Aim -> Return every line of the data that contains the word "icon". Case counts.

Records provided ->
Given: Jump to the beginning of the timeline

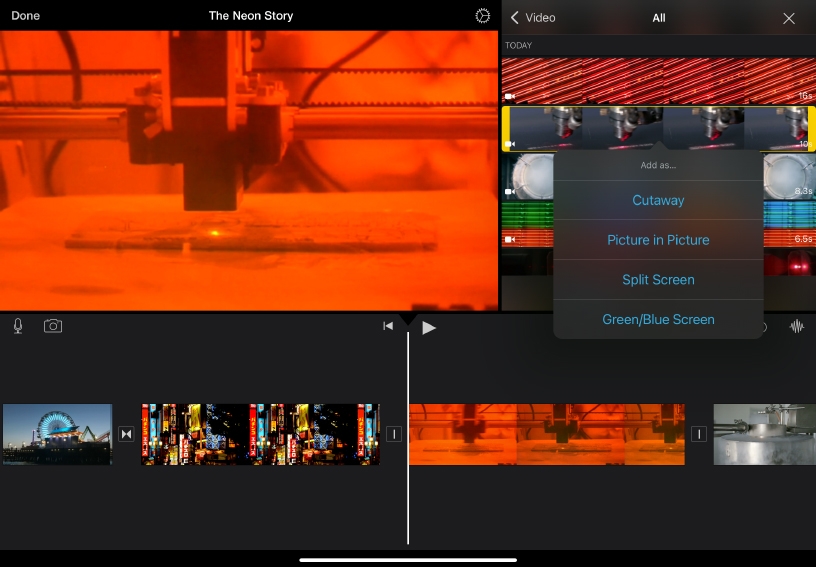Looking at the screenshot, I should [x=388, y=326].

...

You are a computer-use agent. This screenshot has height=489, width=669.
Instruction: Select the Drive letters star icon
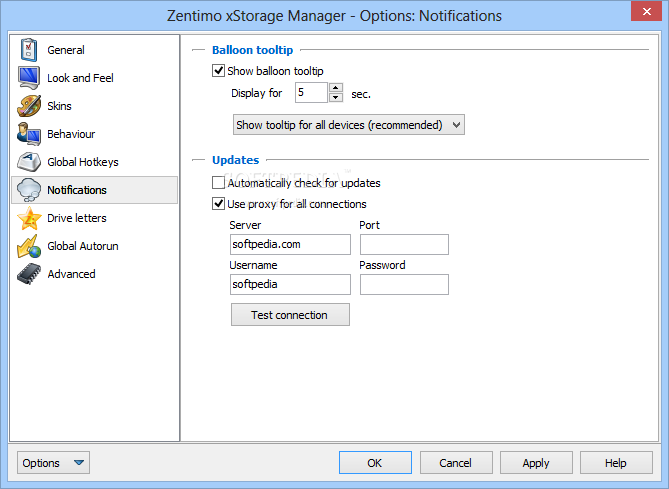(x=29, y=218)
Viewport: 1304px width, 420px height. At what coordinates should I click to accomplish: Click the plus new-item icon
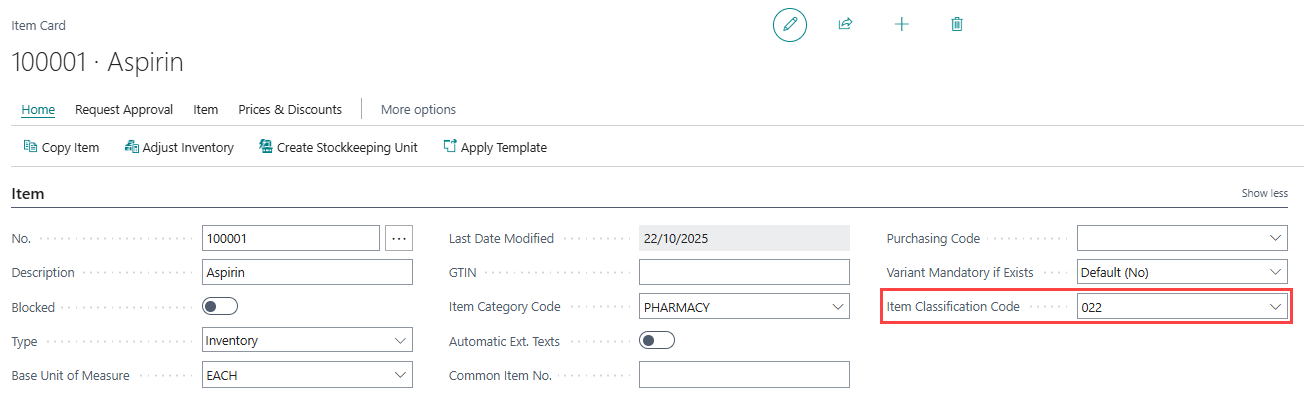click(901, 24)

Result for this exercise ->
Instruction: Select the Drive letters star icon
Viewport: 1304px width, 420px height. At what coordinates should I click to accomplish: Click the plus new-item icon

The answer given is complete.